Apparently, an accident had blocked the road I normally travel to work, and a fireman was waving us all down a side road. As I prepared to make the turn, I put my window down and, as calmly as I could manage, asked the man with the flag how to get to my job. In the meantime, on the inside I was freaking out, perhaps swearing a little, and yelling, “I’ll get lost, you big meanie!”
He told me to go to the T and make a right. Simple enough, yes? I imagine it would have been, except I didn’t see a T. After a few minutes, certain that I had already passed my road, I came to a four-way intersection, so I turned right.
I called my boss, confident he had made enough deliveries to be able to help me.

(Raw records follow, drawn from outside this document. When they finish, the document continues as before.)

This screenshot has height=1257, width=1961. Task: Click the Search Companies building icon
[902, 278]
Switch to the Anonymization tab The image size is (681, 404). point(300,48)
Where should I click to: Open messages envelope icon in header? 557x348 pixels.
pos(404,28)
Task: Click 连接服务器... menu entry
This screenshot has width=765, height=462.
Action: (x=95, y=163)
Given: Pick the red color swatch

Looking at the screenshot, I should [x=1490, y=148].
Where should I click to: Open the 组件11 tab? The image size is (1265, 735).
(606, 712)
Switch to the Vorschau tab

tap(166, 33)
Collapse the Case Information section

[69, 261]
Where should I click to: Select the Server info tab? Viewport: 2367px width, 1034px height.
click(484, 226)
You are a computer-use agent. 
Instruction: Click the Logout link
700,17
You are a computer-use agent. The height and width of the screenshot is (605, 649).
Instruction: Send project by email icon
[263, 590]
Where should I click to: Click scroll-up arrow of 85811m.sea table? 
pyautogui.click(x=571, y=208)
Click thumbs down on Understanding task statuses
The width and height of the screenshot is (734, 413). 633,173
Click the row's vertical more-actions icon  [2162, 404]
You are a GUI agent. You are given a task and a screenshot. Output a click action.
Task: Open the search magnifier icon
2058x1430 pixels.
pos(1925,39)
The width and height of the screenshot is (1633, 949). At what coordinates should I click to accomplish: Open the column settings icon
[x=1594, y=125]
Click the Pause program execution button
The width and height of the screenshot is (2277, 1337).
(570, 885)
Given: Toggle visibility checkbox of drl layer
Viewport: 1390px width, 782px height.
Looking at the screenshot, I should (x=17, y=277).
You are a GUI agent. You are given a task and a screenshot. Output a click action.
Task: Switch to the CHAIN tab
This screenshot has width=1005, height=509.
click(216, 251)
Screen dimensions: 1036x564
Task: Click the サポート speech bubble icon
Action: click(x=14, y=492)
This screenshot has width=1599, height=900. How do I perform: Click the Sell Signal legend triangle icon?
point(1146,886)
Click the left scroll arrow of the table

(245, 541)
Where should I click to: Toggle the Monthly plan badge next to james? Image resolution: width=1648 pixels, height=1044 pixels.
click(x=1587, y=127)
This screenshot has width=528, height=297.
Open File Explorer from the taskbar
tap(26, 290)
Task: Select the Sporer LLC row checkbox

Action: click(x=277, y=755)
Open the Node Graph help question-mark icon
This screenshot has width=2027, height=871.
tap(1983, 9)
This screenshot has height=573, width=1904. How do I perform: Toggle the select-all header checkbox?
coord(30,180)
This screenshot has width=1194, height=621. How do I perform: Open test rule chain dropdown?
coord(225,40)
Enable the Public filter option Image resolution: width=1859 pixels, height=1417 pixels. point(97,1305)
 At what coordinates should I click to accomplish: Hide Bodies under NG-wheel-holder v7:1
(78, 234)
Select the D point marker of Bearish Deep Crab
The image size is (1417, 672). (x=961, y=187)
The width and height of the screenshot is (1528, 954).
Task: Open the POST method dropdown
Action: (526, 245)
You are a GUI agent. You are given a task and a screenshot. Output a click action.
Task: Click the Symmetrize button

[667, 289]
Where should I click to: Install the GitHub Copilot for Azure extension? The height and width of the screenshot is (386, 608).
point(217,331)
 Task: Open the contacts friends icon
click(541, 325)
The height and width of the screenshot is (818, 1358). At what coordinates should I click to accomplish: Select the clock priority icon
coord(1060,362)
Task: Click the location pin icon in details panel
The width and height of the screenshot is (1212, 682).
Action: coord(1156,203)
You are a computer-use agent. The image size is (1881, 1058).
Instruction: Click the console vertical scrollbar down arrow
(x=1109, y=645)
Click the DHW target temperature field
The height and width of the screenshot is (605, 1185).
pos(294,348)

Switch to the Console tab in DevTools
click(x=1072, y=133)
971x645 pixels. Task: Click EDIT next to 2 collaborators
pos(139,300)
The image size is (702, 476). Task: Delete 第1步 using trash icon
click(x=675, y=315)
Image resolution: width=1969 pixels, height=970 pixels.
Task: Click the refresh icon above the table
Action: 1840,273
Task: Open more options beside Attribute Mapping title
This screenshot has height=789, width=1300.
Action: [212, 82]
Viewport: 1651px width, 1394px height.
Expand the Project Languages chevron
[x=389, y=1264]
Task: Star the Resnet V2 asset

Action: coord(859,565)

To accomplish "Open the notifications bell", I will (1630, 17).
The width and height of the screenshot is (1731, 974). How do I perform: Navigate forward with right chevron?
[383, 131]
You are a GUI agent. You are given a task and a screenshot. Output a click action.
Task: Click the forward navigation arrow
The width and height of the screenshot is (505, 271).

Unfortunately, he was unavailable to take my call. I asked for our delivery driver, but he was off that day. As tears began to well up in my eyes, I hung up; I was certain that I would never find my way back to civilization.
The tears threatened to impair my vision, so I blinked them away and called my husband. I didn’t think he would be familiar with the area I was driving, since it seemed like I was taking a quad path into the woods, but I knew his voice would be enough to calm me down. He didn’t answer. I wanted to scream, but knew I might need to save my voice in case I ended up in an isolated ravine of death. (Yeah, it is that bad for me. Panic attacks happen. It’s not pretty.)
Finally, I saw a beacon of hope in the form of a garbage truck. Someone who travels this road on a weekly basis could surely give me directions back to a road with lines on it, guardrails, or at least a house with indoor plumbing!
I put the car in park and slowly walked toward the garbage man. In the most composed voice I could muster, I squeaked out the question, “Excuse me, but could you tell me how to get back to the main road?”
Do you know what he had the nerve to say to me? “I’m new to this route, ma’am. I can’t tell you much. I’m sorry.” Not as sorry as I am, I thought.
I continued driving, and just when I thought writing my obituary might be prudent, I came out on the same road I had been detoured off of. It had taken me 20 (extremely long) minutes, and I was only a mile from where I started.
I began to calm down once I regained my bearings. Exhausted, I made it to work, prepared for life to go on. After a little while, the day seemed normal, and so did my heartbeat.